Friday, April 27, 2012

Cost Reductions, Residential Financing, and New Ownership Models Will Drive Growth in Distributed Solar Energy Generation, According to Pike Research

Between 2006 and 2010, total global capacity of many renewable energy technologies -- including solar photovoltaics (PV), wind power, concentrated solar power (CSP), solar water heating systems, and biofuels -- grew at rates ranging from around 15% to nearly 50% annually. Solar PV, the dominant form of renewable distributed energy generation, increased the fastest of all renewable technologies during this period. In 2010, the solar PV market grew at a rate of 72%, illustrating the acceleration of solar PV deployment worldwide. One of the primary drivers for this growth has been financial incentives, typically government-funded ones. According to a recent report from Pike Research, as such incentives are reduced in some major markets, other factors -- in particular price reductions, new residential financing mechanisms, and third party ownership models -- will become the key drivers for the solar PV market for the foreseeable future.

The distributed solar energy generation market will increase from approximately $66 billion in 2010 to more than $154 billion annually by 2015, a compound annual growth rate (CAGR) of 18%, the cleantech market intelligence firm forecasts. During that period, the firm anticipates that total installed capacity of distributed PV will rise from 9.5 gigawatts (GW) to more than 15 GW.

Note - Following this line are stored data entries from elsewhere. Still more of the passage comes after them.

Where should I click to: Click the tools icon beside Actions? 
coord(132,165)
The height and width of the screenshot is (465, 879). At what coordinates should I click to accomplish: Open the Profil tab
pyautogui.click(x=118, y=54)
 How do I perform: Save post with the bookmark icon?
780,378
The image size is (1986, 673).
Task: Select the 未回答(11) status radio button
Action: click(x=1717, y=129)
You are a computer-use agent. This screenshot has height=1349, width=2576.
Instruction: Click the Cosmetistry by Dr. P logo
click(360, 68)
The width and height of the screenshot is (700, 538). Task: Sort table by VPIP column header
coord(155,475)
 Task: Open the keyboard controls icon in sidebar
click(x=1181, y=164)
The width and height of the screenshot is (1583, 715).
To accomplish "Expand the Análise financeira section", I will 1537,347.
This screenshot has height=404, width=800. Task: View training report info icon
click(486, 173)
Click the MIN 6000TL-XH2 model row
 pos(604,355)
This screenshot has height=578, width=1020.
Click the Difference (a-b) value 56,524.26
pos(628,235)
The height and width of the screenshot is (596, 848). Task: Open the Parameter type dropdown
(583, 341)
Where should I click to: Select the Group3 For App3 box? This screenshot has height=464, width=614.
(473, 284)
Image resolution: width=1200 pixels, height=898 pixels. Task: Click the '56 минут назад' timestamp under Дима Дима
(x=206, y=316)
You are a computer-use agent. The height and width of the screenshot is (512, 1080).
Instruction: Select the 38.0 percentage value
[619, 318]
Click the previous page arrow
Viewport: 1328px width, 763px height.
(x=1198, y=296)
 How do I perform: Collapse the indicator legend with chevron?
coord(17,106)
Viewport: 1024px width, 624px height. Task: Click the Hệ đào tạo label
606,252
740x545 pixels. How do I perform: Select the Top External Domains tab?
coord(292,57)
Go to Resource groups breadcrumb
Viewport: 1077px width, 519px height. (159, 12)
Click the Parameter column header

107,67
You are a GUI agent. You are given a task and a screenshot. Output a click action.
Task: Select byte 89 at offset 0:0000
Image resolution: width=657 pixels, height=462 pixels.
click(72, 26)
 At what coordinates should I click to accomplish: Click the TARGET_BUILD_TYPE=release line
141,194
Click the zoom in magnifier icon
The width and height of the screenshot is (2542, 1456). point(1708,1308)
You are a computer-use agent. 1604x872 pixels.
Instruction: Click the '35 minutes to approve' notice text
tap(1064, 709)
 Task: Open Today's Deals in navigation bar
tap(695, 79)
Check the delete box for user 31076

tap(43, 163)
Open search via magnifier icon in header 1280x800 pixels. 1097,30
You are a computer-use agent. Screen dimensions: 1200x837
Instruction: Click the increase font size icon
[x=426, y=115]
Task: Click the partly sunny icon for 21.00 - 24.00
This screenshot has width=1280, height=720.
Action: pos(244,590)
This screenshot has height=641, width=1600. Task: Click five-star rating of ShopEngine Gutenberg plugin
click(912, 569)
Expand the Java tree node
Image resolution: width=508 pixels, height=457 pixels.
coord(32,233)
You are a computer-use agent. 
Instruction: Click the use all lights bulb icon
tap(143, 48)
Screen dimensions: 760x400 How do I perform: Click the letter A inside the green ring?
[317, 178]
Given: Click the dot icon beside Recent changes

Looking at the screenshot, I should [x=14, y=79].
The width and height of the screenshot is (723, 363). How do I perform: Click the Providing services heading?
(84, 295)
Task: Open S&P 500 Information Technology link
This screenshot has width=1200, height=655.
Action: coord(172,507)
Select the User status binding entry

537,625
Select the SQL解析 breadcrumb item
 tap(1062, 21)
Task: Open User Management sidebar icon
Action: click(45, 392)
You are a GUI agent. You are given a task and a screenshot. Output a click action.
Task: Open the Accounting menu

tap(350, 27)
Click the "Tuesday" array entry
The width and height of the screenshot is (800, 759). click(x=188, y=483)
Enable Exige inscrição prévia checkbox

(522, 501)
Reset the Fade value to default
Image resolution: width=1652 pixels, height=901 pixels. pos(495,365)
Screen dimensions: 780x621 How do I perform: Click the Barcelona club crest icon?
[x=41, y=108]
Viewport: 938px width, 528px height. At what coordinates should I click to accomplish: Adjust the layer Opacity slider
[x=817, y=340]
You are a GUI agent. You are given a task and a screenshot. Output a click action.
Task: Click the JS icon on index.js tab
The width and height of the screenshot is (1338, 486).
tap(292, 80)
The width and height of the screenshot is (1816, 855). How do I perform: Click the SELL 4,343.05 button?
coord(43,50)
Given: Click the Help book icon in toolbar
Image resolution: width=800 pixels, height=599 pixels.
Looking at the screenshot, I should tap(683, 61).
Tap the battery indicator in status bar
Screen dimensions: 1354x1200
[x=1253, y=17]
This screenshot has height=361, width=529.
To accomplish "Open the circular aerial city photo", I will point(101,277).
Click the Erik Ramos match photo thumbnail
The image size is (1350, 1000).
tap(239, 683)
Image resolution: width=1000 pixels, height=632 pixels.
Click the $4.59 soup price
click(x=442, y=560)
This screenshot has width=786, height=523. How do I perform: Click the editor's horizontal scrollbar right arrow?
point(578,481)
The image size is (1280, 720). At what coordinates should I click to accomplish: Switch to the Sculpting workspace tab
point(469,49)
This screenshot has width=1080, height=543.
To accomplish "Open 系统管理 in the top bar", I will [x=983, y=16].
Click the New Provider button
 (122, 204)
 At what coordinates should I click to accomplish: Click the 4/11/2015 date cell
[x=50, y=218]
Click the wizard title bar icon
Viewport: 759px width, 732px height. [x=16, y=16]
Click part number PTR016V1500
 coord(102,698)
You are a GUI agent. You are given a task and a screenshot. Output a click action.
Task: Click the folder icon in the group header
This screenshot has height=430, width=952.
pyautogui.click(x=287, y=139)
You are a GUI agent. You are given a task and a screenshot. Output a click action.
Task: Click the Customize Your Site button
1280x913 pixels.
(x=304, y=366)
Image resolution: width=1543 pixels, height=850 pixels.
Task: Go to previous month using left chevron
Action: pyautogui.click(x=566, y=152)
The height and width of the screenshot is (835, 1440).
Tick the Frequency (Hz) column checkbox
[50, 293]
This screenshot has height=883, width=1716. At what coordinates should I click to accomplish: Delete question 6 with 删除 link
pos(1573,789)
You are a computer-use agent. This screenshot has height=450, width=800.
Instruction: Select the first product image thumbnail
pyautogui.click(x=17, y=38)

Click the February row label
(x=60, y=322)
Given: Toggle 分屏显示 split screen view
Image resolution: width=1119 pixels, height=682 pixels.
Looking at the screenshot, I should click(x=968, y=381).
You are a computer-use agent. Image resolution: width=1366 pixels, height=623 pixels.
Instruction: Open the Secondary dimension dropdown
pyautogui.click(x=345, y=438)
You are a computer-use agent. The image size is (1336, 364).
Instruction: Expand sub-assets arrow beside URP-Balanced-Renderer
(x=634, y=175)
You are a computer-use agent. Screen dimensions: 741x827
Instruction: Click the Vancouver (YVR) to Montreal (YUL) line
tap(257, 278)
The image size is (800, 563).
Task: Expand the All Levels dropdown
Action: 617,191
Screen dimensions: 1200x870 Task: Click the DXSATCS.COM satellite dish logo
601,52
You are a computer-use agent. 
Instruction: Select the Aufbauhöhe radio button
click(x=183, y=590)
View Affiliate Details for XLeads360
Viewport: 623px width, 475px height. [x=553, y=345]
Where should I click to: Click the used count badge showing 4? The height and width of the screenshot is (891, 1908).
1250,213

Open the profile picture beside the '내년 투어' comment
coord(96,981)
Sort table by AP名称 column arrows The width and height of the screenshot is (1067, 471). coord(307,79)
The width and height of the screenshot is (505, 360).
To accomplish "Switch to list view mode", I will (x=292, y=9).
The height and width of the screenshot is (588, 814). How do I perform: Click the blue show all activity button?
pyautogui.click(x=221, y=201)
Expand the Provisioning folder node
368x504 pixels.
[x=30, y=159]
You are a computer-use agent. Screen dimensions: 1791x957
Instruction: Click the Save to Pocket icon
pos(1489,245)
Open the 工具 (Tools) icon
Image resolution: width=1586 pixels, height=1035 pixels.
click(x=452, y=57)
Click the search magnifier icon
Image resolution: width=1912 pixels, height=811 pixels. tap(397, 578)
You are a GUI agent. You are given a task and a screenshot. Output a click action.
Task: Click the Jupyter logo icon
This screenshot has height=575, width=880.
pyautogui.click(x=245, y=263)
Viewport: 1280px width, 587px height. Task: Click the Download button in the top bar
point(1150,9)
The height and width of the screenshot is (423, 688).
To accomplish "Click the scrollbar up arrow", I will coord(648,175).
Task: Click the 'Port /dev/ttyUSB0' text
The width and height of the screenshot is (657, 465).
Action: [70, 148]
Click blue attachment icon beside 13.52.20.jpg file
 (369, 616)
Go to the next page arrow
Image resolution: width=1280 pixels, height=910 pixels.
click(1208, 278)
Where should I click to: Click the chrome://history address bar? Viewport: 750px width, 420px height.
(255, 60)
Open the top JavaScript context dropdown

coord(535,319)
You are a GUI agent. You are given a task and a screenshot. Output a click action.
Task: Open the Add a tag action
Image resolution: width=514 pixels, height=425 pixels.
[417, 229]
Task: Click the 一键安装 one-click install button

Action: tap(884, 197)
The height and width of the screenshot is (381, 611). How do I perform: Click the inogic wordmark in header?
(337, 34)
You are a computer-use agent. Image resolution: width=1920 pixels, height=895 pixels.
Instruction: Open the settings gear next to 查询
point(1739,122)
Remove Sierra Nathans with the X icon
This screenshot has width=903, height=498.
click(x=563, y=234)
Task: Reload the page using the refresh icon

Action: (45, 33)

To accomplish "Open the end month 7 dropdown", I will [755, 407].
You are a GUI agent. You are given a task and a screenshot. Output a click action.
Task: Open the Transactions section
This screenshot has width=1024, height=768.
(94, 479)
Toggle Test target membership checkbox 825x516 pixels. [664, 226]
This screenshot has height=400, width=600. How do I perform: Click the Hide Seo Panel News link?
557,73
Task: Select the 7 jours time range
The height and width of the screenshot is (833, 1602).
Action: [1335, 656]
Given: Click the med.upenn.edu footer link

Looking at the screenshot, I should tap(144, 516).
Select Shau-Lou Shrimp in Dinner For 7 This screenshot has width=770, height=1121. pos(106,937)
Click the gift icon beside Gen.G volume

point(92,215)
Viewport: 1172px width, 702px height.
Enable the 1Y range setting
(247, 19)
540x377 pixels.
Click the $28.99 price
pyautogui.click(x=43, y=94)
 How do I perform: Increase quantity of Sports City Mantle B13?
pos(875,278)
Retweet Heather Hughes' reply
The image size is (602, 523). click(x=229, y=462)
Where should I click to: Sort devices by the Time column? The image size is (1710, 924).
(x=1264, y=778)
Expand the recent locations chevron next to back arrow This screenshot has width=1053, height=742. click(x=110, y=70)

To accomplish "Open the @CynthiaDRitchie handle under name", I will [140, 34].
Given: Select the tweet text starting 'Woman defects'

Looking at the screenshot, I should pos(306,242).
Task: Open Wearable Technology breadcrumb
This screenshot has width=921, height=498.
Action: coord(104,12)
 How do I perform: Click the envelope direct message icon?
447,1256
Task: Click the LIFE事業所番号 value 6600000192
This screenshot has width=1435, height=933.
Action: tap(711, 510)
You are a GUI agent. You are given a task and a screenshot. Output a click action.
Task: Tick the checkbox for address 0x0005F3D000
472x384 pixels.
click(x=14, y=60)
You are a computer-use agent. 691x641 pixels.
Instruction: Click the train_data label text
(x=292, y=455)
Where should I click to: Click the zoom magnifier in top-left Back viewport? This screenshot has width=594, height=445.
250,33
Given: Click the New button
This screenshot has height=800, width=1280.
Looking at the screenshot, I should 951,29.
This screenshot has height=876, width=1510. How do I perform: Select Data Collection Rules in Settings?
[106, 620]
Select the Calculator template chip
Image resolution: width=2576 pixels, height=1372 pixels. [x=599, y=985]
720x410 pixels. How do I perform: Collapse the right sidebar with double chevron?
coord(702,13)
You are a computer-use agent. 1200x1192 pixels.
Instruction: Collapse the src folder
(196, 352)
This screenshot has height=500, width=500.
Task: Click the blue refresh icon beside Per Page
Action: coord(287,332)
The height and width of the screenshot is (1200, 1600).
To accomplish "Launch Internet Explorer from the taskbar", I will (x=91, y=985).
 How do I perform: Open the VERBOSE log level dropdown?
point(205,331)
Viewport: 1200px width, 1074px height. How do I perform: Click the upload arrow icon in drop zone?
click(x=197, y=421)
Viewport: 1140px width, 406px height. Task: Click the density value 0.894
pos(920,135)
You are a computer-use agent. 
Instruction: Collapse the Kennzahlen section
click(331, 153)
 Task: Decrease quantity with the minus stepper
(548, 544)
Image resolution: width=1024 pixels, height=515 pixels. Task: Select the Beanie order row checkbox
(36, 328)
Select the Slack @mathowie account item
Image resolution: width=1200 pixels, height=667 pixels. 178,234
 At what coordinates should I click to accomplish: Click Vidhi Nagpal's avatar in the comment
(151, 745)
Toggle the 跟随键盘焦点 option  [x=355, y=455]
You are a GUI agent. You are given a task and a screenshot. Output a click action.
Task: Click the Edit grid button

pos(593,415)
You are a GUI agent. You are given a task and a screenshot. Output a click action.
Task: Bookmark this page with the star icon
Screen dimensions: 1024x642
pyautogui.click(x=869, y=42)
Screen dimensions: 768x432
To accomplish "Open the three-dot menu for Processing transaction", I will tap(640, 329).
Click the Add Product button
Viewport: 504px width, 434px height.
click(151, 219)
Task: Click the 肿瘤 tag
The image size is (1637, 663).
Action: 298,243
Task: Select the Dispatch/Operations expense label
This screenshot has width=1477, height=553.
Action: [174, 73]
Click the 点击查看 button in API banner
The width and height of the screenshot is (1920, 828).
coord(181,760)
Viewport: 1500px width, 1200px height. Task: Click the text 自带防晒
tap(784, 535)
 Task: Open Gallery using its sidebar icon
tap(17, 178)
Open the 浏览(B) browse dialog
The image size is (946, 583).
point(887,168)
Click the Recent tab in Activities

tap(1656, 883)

“Solar PV capacity was added in more than 100 countries during 2010, and a similar number in 2011,” says research analyst Dexter Gauntlett. “The market is led by residential and commercial grid-connected PV systems and is concentrated in regions with favorable financial incentives, such as premium feed-in tariffs for PV, including Germany, Italy, France, Czech Republic, Japan, Canada, and the United States, led by California.”